### [BRIEF]
Take the line that contains "Click the small pond at field corner" and every line below it to the end of the entries, and give them again exactly, leaving out any pictures.

____ DATA SUPPLIED

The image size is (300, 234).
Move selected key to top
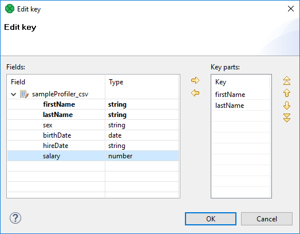[x=287, y=81]
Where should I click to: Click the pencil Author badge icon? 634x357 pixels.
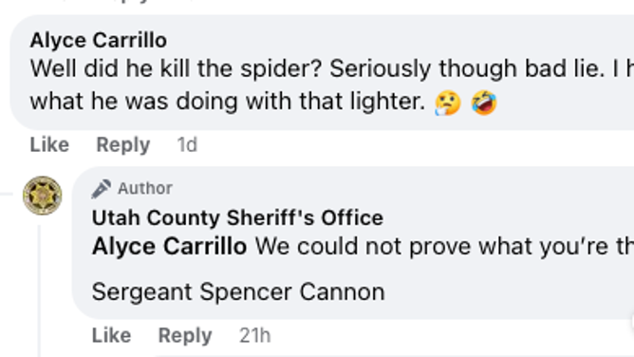click(x=102, y=189)
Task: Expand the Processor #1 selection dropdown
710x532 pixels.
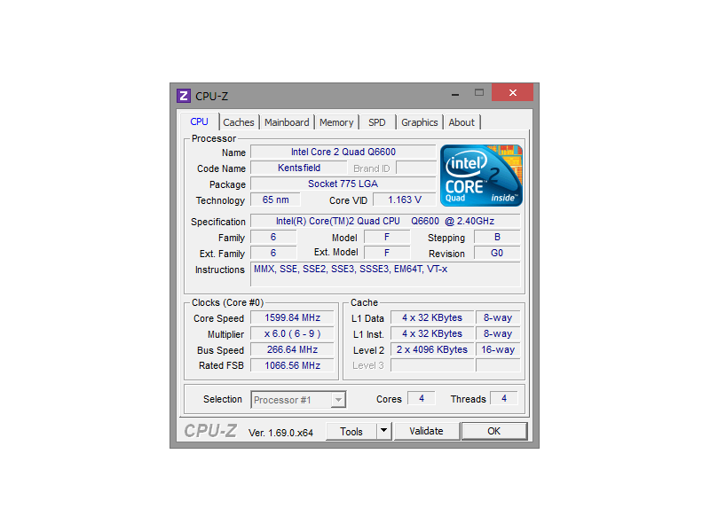Action: pyautogui.click(x=337, y=400)
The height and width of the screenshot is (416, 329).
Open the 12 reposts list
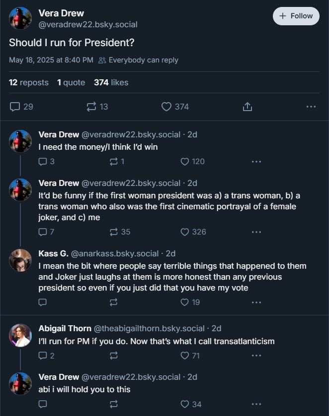coord(29,83)
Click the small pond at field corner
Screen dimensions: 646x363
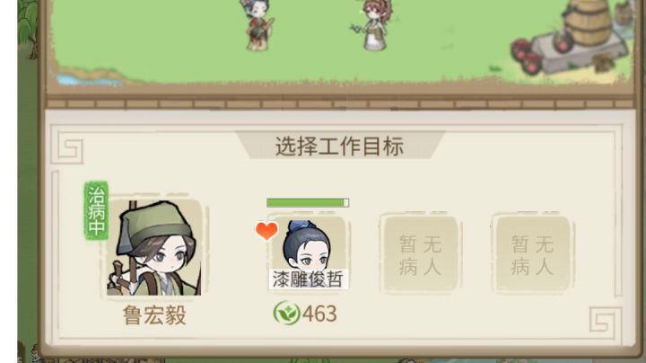click(88, 79)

________

### [SOLUTION FOR THIS PROBLEM]
Click the small pond at field corner
Screen dimensions: 646x363
click(88, 79)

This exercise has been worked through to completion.